Ingatlah ketika Rasulullah SAW.
pun membolehkan orang tua memukul anaknya
Terkadang guru dan orang tua, dihadapkan pada kondisi di mana
anak-anak melakukan kenakalan yang membuat marah, kecewa dan jengkel.
Perasaan-perasaan itu kemudian mendorong untuk melakukan pemukulan kepada
mereka, mulai dari pukulan yang ringan sampai pukulan yang keras. Memang
Rasulullah SAW. pun membolehkan orang tua memukul anaknya sebagaimana hadits
(artinya): Perintahkan anak-anakmu
untuk melakukan sholat ketika berusia 7 tahun dan pukullah mereka jika
meninggalkannya ketika berusia 10 tahun.[1] Bagaimana Islam menuntun para orang tua untuk
mengamalkan hadits di atas? Ayah dan Ibu
serta guru-guru. Selanjutnya tentang masalah ini Abdur Rohman al Buthoni menurunkan sebuah
analisis:
a. Ketentuan
dan aturan dalam memukul anak-anak
1.
Hendaknya meyakini bahwa memukul
adalah peritah Allah dan Rasul-Nya. Dengan demikian perasaan, emosi dan rasa
kesal yang berlebihan yang biasanya mendomiasi sikap orang tua akan hilang
ketika menerapkan metode ini.[2]
- Maksud dari memukul adalah tarbiyah/pendidikan untuk memperbaiki anak, bukan melampiaskan amarah, menakut-nakuti, mengancam atau yag semisalnya. Pukulan harus dilakukan dengan rasa cinta kasih dan sayang disertai doa yang baik untuknya.

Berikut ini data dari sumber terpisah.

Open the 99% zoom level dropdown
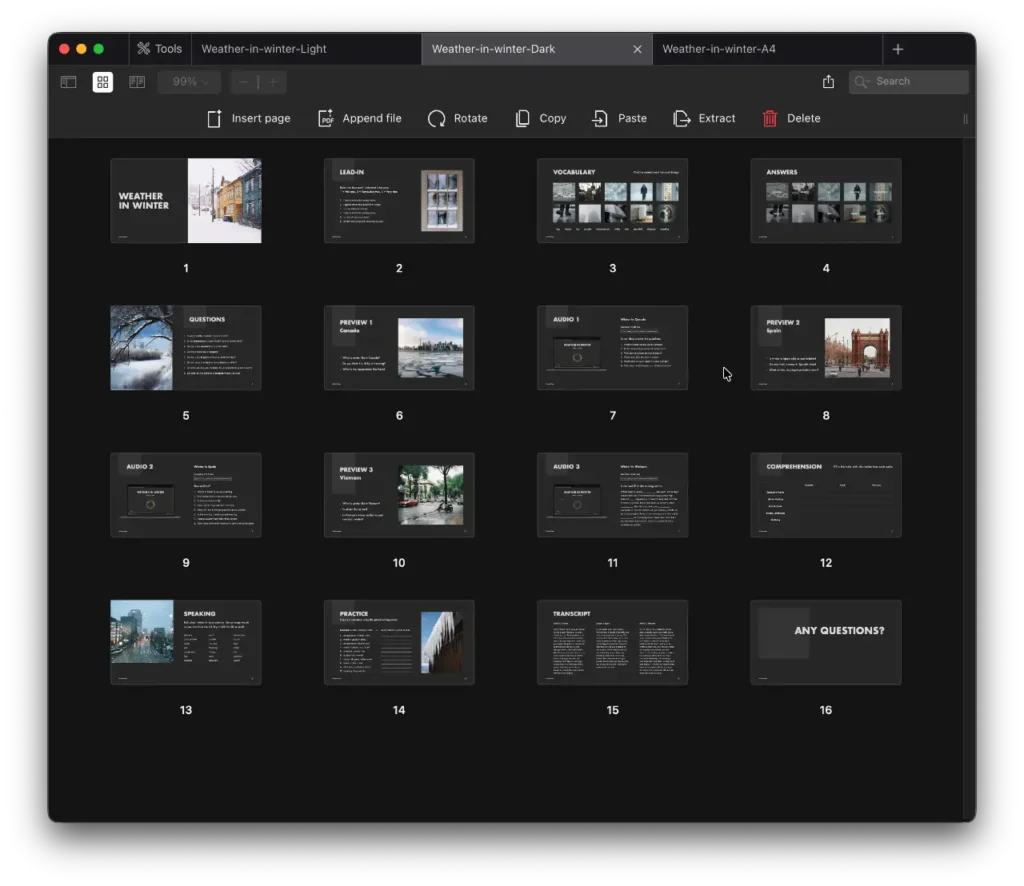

- Usia anak sudah 10 tahun dan sebab memukulnya adalah karena dia meninggalkan sholat. Adapun penyebab selainnya, maka dilakukan orang tua bila melihat ada maslahatnya (sisi positifnya), misalnya anak tidak berhenti dari penyelewengan kecuali dengan dipukul.
- Tidak menyiksa dan tidak menyakitkan, serta jangan memukul wajah.
- Hindari riya’ dan sum’ah (pamer) karena sebagian orang tua berkeliling dengan tongkat mencari anaknya dalam keadaan marah dan memukulnya sepanjang jalan untuk memperlihatkan kepada manusia bahwa ia amat sungguh-sungguh, tegas dan sangat peduli dalam mentarbiyah dan menghukum anak. Ini salah dan merupakan amal yang sia-sia.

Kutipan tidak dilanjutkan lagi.